The proposal follows years of the governor’s efforts to cut back on or eliminate MaineCare funding for methadone and buprenorphine. Maine did not expand Medicaid, which means that there is an even greater demand for treatment than is reflected in the current MaineCare rolls.
But there are huge problems with the proposal, according to treatment advocates. First, there aren’t enough physicians who are authorized via federal waivers to prescribe buprenorphine to the 4,000 patients who might need it.
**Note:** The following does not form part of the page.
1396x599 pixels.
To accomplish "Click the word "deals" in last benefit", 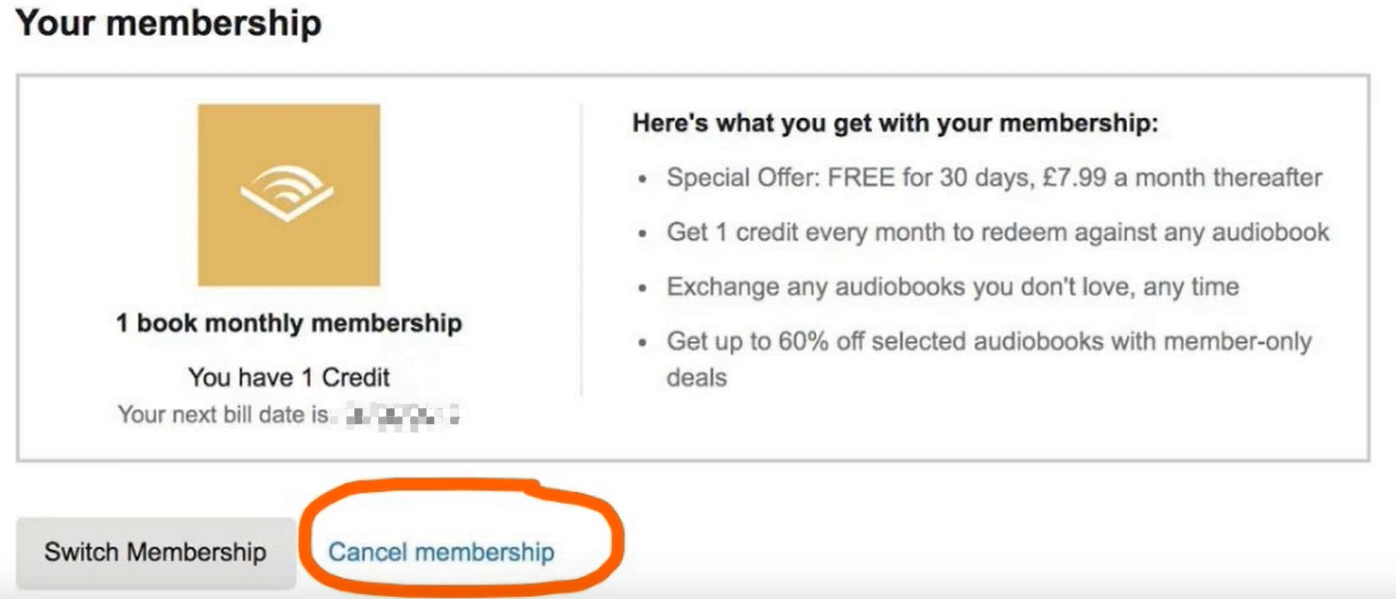I will pyautogui.click(x=697, y=377).
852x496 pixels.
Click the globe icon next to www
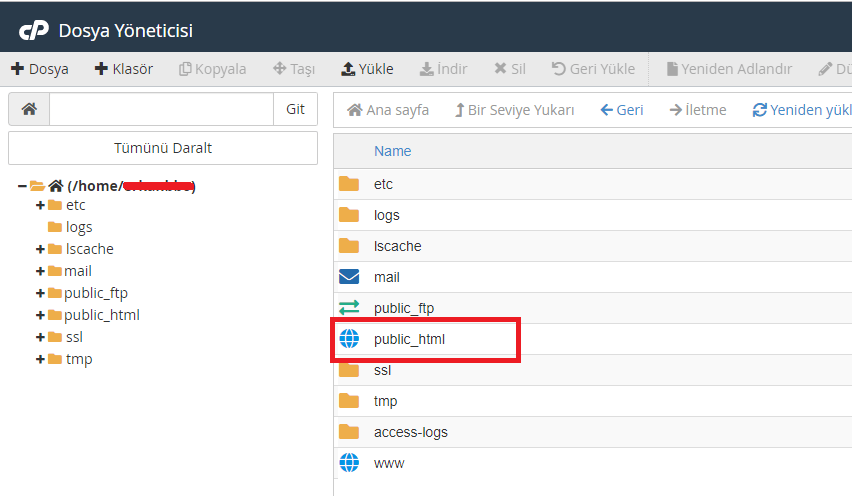click(x=349, y=463)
Second, advocates say the proposal wouldn’t save costs, since treatment with methadone is one-third of the cost of treatment with Suboxone, the brand formulation of buprenorphine that Maine is planning to use.
The state’s view
But the proposal is not designed to save costs, according to Kevin Flanigan, MD, medical director of MaineCare. Rather, the rationale for the state’s decision is that patients in OTPs were found to have higher general medical costs than patients in buprenorphine treatment, Flanigan said in an interview with Addiction Professional.
“This initiative is not about cost; it is not about management of a single chronic condition,” says Flanigan. “It is about a comprehensive care delivery model focused on the entire patient and management of all of his/her medical conditions so as to ensure optimal health outcomes.”
The fact that treatment with Suboxone is far more expensive than treatment with methadone “makes our point,” he says. “Yes, methadone treatment centers in and of themselves are less costly than brand name Suboxone, but the global cost of care for patients who suffer from addiction is the same whether they are being treated with Suboxone or at a methadone treatment center. We believe that those on Suboxone have access to a more comprehensive care plan because his/her provider will be engaged in all of their care and not just management of addiction. By definition, methadone treatment centers fragment care, and fragmented care leads to higher cost with worse health outcomes on average.”
OTPs and comprehensive care
But opponents of the state's plan say the opposite is true. OTPs do provide comprehensive care for patients, make sure that they have primary care physicians (PCPs), and in fact see their patients on a regular, often daily, basis, says James I. Cohen, a Portland-based attorney who represents a coalition of OTPs in the state.
“From conversations that I’ve had with members of the [LePage] administration, they believe that Suboxone is a more holistic form of treatment and that it’s better integrated with the overall care of the patient,” says Cohen, who adds that he has not met with the governor himself. “We disagree with that assessment. OTPs assist patients in working with PCPs, want patients to have PCPs, and methadone providers see their patients.”
Many office-based physicians see patients once a month to prescribe the medication, whereas many methadone patients visit clinics on a daily or weekly basis, say OTP representatives.
In addition, there’s a big flaw in the budget assumption, which was “not based on comparing the cost of treatment with methadone and the cost of treatment with buprenorphine,” says Cohen. “That would have been appropriate, but they didn’t do that.” Instead, the governor compared the entire cost of healthcare for methadone and buprenorphine patients and found that total healthcare costs were higher for methadone patients—without taking into consideration differences in the patient population, addiction severity, and other variables.
“You can’t assume changes in behavior based on changes in fiscal policy,” says Cohen. In other words, there is no guarantee that forcing sicker patients (from OTPs) into the treatment modality that has attracted healthier patients (buprenorphine) will make the OTP patients healthier.
Clinically, there are big problems with transferring patients from methadone to buprenorphine, says Cohen. One issue is that patients who need to be maintained on high doses of methadone would have to cut back, because buprenorphine’s “ceiling effect” works only up to a certain level. The withdrawal that these patients would experience in cutting back could lead them to relapse. The other problem is that these patients would lose contact with their comprehensive treatment program, he says.
Not enough physicians
Logistically, there are not enough physicians to provide buprenorphine to the 4,000 patients currently in treatment with methadone, says Pat Kimball, president of the Maine Association of Substance Abuse Providers. In addition, office-based PCPs don’t offer addiction counseling, she says.
According to Flanigan, more than 300 providers have completed the training for the license that allows them to prescribe buprenorphine. Asked how many patients are on buprenorphine in Maine now, Flanigan responded that the only data he has involves MaineCare patients. More than 4,000 MaineCare members receive at least one prescription a year for Suboxone, and about 2,700 to 2,800 receive a Suboxone prescription every month.